But the rising senior received an email on his phone that changed both his game and his mood.
It was a notification from First Tee of Atlanta, informing him that he was invited to compete in connection with the First Tee Open, a Champions Tour event that will be held Sept. 27-29 in Pebble Beach, Calif.
The event will be held on two courses, Pebble Beach Golf Links and Del Monte Golf Course, and will be televised nationally by the Golf Channel.
“After I found out, I started playing great,” Parker said about how his round in Virginia turned around.
Parker will arrive at the famed Pacific Coast golf community a couple of days before the tournament. He will attend orientation with the other junior players invited before playing a couple of practice rounds. Afterwards, Parker and the other young players will be paired with Champions Tour players before the tournament begins.

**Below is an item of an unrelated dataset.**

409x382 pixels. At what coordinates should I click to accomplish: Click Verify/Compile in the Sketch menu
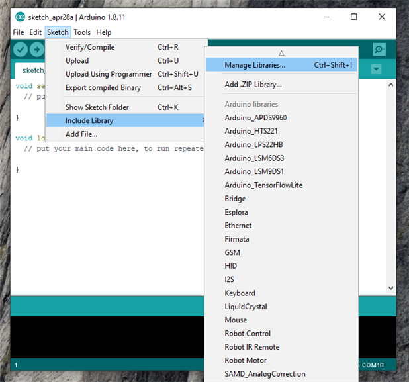click(90, 47)
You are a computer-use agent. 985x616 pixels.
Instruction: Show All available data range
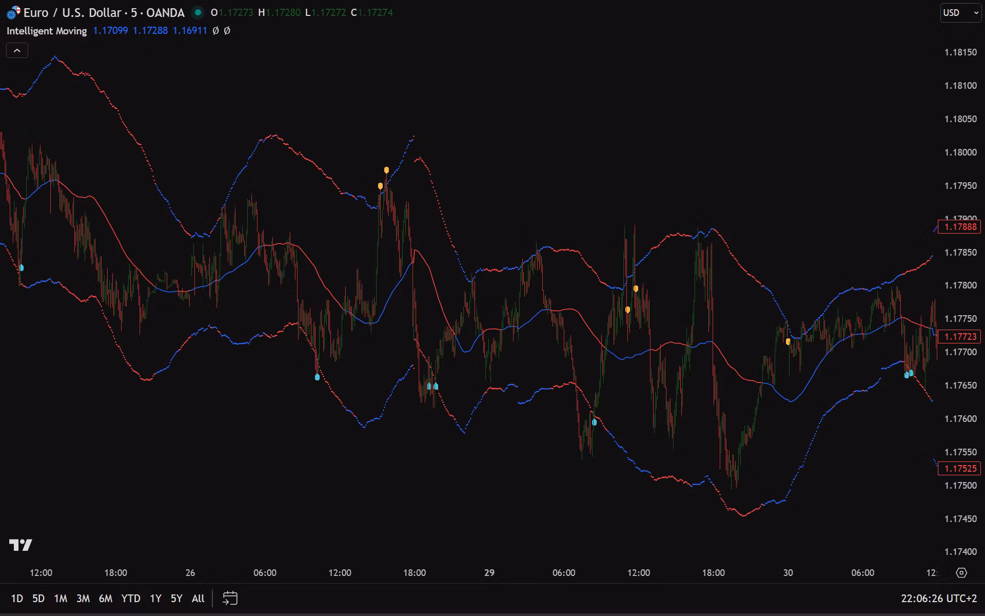tap(198, 598)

Among the professionals committed to play the 50-and-over tournament are former Masters winners Ben Crenshaw, Bernhard Langer Sandy Lyle and Craig Stadler, Champions Tour mainstay Hale Irwin and two players with Cobb County ties, Larry Nelson and Bob Tway.
A member of the First Tee organization, which works to help young golfers who may not otherwise have the chance to be exposed to the game, Parker had twice applied for this opportunity and appeared to be more polished the second time.
“You have to write a series of essays on life skills, golf skills and your future of golf,” Parker said. “Then you go through an interview process with the judges and have to answer questions like, ‘What defines success?’ and, ‘Where do you see yourself in five years?’ You also have to send a resume to show you have solid golf scores.
“It would be great to play with any of those (Champions Tour) guys out there.”
Parker was finally accepted two weeks ago, after going through the interview process in mid-June.
Parker first joined First Tee upon his mother’s recommendation and developed the game through the program. He had yet to pick up a club but said he “found golf to be fascinating and an interesting sport to try.”
“I believe golf is the hardest sport possible, but I picked it up quickly and became serious about it later on,” Parker said. “I picked it up by watching people swing. Then, you create your own habits — good and bad — and then you create a swing that is yours.”
During his eight years with First Tee, Parker has worked as an on-course reporter at The Tour Championship in Atlanta and assisted with coaching younger golfers in the program.
Parker can drive the ball 315 yards on average, and he also putts well. He recently recorded a 360-yard drive and finished sixth at a junior event in Forsyth.
The part of his game Parker’s working on is his short game to better scramble for par when he misses the green.
When Parker isn’t on the golf course, he plans to be Campbell’s student body president this year. He’s also a community service volunteer with Woodland Ridge Assisted Living Home and Nickajack Elementary School.